Closed sbromberger closed 9 years ago
This is how things are supposed to work. To see why, consider the classical CLT-derived confidence interval: CI = [mean(x) - 2 * sem(x), mean(x) + 2 * sem(x)]
.
There is no reason to think that mean(x) - 2 * sem(x)
should be above minimum(x)
. If you impose that constraint, your inferences would be inaccurate because the frequentist guarantees you depend upon don't refer to the minimum anywhere.

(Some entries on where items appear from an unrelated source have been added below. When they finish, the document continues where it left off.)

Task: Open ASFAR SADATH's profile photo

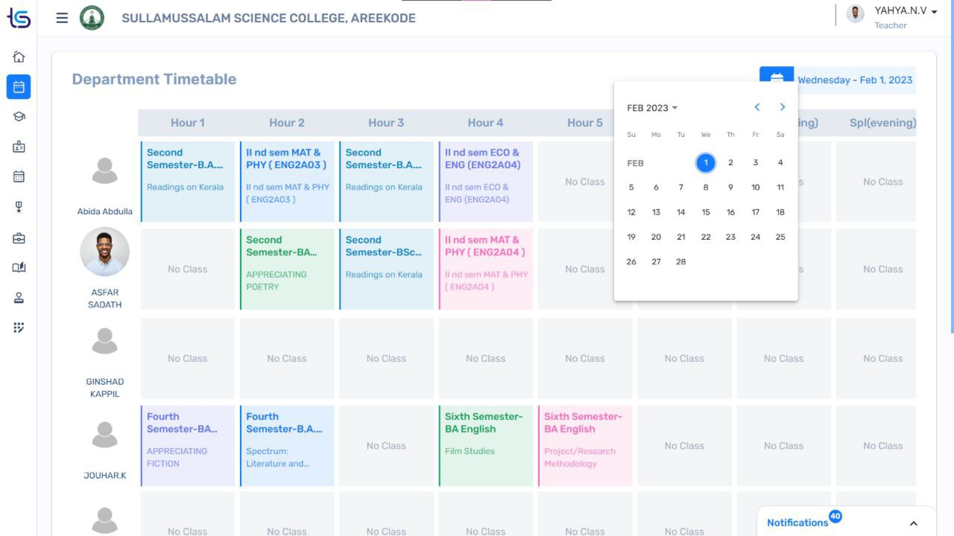Action: pos(105,252)
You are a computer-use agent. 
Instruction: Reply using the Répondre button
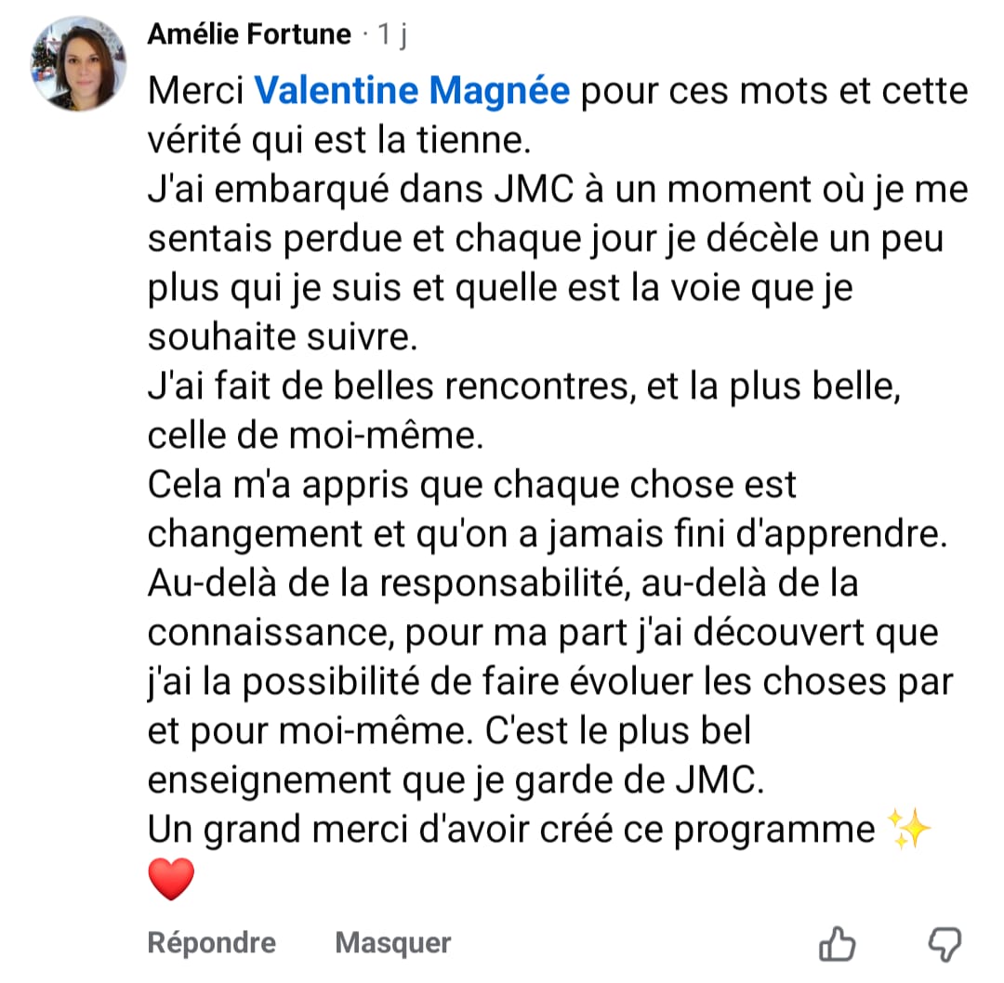[212, 943]
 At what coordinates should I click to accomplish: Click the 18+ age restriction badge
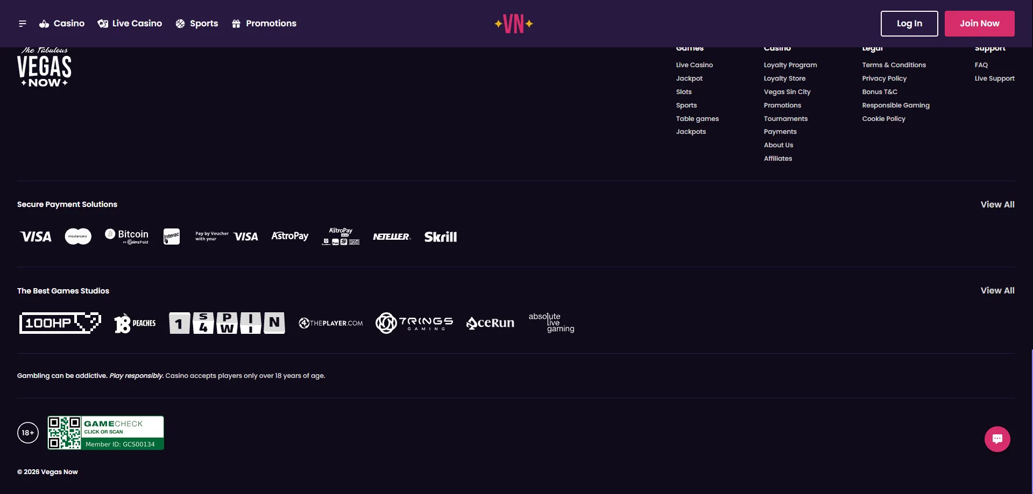pyautogui.click(x=28, y=433)
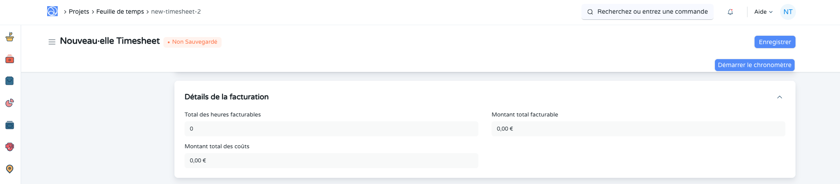Open the location pin sidebar icon

pos(10,169)
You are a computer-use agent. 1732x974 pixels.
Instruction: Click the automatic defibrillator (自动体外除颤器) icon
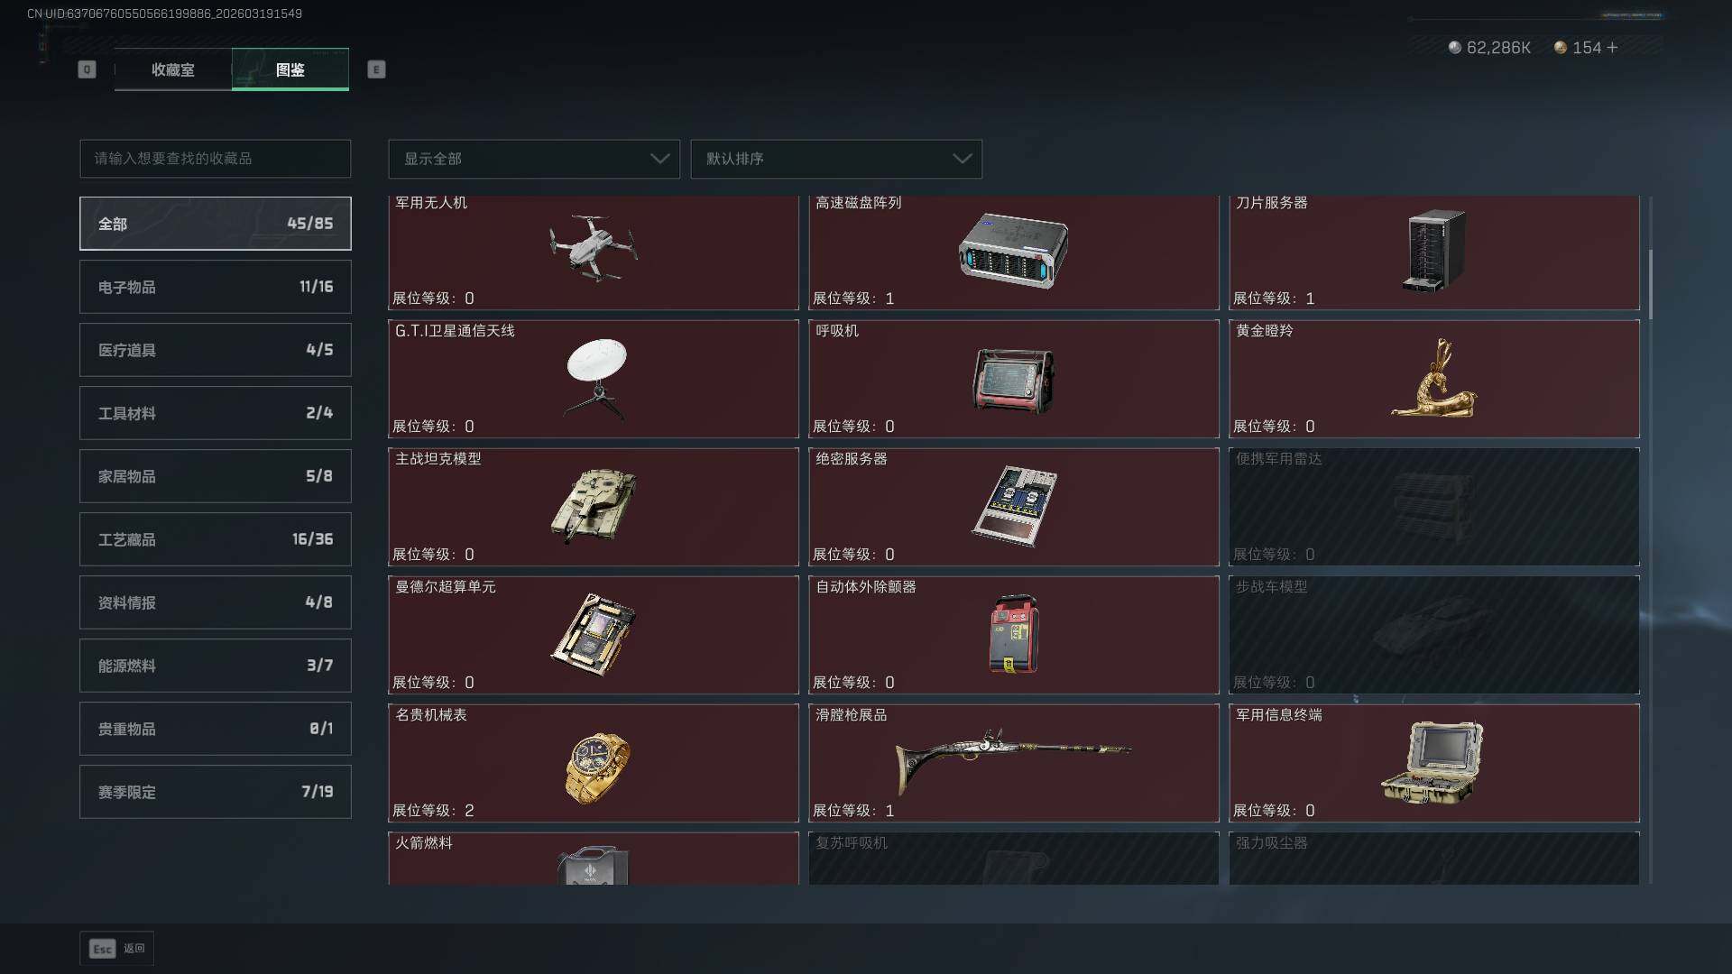click(x=1014, y=634)
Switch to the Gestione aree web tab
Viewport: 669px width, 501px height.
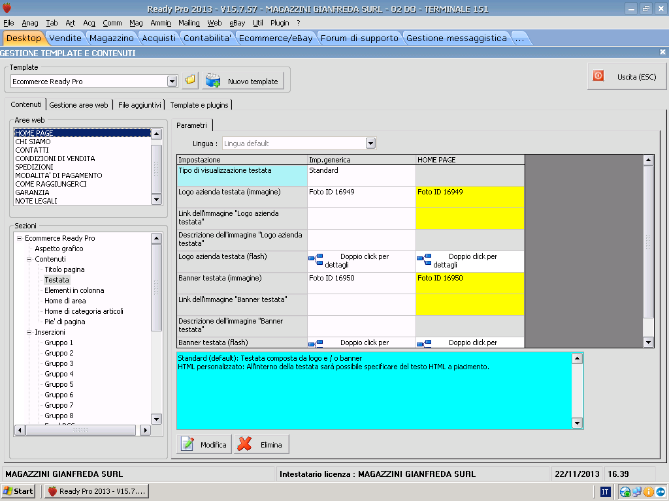coord(78,104)
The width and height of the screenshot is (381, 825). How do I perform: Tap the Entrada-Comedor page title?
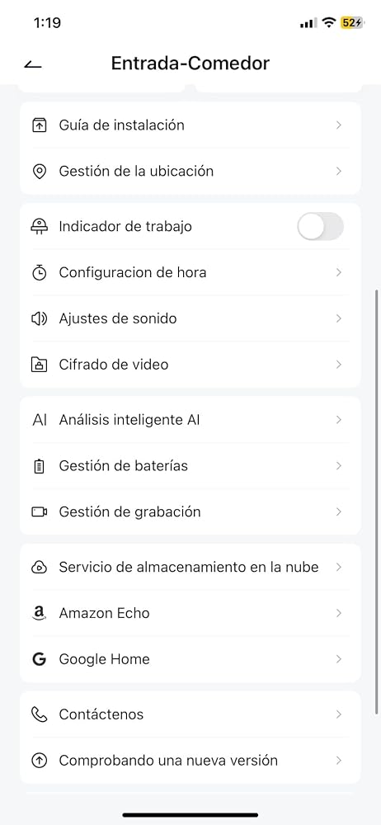[x=191, y=64]
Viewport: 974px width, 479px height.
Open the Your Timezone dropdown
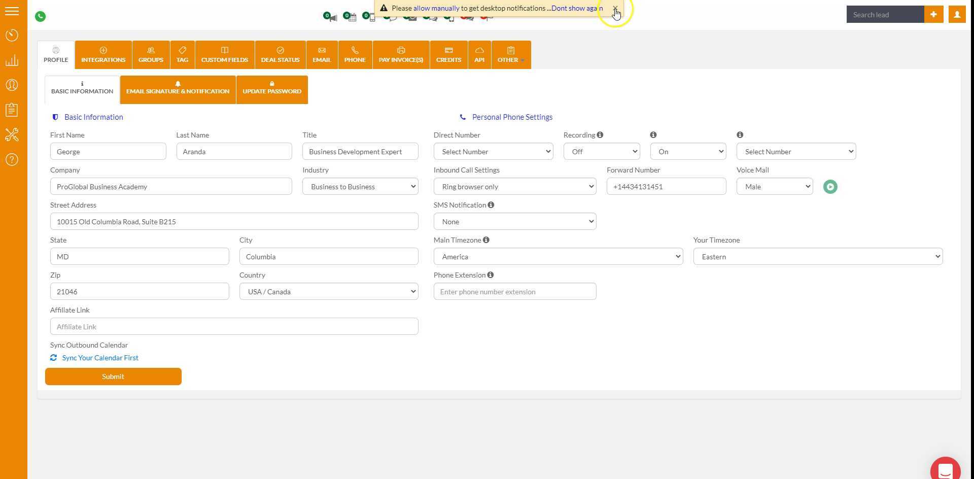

Here's a simple simulation to convince you that using the minimum would lead to wrong conclusions:
using Distributions
using StatsBase
const d = Normal(0, 1)
const n = 2
function normal_ci(x)
(
mean(x) - 1.96 * sem(x),
mean(x) + 1.96 * sem(x)
)
end
function quantile_ci(x)
(
max(mean(x) - 1.96 * sem(x), minimum(x)),
min(mean(x) + 1.96 * sem(x), maximum(x)),
)
end
function simulate(get_ci)
success = 0
x = Array(Float64, n)
for sim in 1:10_000
rand!(d, x)
lower, upper = get_ci(x)
if lower <= mean(d) <= upper
success += 1
end
end
success / 10_000
end
simulate(normal_ci)
simulate(quantile_ci)
In this case, I get 70% coverage for the classical CI and 50% coverage for the CI that never goes below the minimum.
If you spend some time thinking about this, I'm pretty sure you'll convince yourself that you can't use the minimum (which is itself being estimated from data) to provide a reliable lower bound on the distribution's behavior.
I understand how the CI works, though I'm not sure what value the CI is providing in this case, aside from some insight into the standard deviation.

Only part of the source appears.